An object which manages the estimation of a model. The model is estimated as a deterministic function.

evaluation metric

Evaluation metrics give a measure of how well a model (e.g. a classifier or regressor) performs.

See also https://scikit-learn.org/stable/modules/model_evaluation

feature
feature vector

In QGIS and other GIS, the term feature is well defined as a logical element defined by a point, polyline or polygon inside a vector layer. In the context of the EnMAP-Box, we refere to it as geographic feature.

In machine learning, a feature is a component in a so-called feature vector, which is a list of numeric quantities representing a sample in a dataset. A set of samples with feature data X and associated target data y or Y form a dataset.

Elsewhere features are known as attributes, predictors, regressors, or independent variables.

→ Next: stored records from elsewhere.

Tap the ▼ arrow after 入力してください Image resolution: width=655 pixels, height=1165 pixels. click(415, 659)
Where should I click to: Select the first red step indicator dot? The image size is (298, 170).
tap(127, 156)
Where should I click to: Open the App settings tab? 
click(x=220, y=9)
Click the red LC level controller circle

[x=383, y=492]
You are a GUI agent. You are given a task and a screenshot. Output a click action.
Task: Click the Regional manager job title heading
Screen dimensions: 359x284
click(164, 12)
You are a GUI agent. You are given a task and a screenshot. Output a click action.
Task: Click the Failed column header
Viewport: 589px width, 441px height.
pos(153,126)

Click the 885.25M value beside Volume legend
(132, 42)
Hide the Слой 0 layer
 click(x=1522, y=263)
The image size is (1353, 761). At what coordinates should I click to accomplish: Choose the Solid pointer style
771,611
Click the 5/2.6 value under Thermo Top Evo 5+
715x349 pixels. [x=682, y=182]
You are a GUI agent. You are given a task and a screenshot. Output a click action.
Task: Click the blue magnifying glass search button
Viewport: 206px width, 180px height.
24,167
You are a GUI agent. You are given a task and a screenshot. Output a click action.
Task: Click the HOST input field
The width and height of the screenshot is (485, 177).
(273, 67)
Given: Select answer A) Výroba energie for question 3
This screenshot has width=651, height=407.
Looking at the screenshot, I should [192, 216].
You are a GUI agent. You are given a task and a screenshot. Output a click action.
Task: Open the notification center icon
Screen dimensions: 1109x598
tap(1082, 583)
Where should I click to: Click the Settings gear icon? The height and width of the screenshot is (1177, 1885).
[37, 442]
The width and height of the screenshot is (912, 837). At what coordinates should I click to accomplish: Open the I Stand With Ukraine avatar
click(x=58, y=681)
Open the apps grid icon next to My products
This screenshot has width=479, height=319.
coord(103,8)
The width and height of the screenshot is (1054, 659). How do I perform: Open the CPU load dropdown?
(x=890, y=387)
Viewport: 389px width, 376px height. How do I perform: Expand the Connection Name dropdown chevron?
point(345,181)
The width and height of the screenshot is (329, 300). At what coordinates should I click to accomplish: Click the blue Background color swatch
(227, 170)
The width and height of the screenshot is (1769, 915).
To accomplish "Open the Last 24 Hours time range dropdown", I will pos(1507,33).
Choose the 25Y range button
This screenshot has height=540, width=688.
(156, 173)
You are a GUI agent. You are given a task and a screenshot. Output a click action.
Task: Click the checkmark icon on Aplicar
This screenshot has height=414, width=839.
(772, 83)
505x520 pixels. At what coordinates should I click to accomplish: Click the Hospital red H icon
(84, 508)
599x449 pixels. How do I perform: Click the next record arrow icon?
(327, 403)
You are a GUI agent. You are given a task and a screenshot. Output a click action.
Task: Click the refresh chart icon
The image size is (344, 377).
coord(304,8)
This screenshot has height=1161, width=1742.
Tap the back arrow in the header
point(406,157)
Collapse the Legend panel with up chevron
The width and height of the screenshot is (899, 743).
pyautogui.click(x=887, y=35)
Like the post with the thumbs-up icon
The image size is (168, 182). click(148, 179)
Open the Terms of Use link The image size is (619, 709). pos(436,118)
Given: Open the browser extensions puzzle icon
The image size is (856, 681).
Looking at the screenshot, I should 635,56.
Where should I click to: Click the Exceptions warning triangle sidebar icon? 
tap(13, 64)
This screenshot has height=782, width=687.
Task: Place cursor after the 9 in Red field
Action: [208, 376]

Estimators assume that features are numeric, finite and not missing. n_features indicates the number of features in a dataset.

n_features

The number of features in a dataset.

n_outputs

The number of outputs in a dataset.

n_samples

The number of samples in a dataset.

n_targets

Synonym for n_outputs.

output

Individual scalar/categorical variables per sample in the target.

Also called responses, tasks or targets.

regression

The process of predicting a continuous-valued attribute associated with an object.

regressor

A supervised estimator with continuous output values.

sample

We usually use this term as a noun to indicate a single feature vector.

Elsewhere a sample is called an instance, data point, or observation. n_samples indicates the number of samples in a dataset, being the number of rows in a data array X.

target

The dependent variable in supervised learning, passed as y to an estimator’s fit method.

Also known as dependent variable, outcome variable, response variable, ground truth or label.

test dataset

The dataset used for final evaluation.

training dataset

The dataset used for training.

transformer

An estimator that transforms the input, usually only feature data X, into some transformed space (conventionally notated as Xt).

validation dataset

The dataset used for finding best parameters (i.e. hyperparameter tuning).

X

Denotes data that is observed at training and prediction time, used as independent variables in learning. The notation is uppercase to denote that it is ordinarily a matrix.

y
Y

Denotes data that may be observed at training time as the dependent variable in learning, but which is unavailable at prediction time, and is usually the target of prediction. The notation may be uppercase to denote that it is a matrix, representing multi-output targets, for instance; but usually we use y and sometimes do so even when multiple outputs are assumed.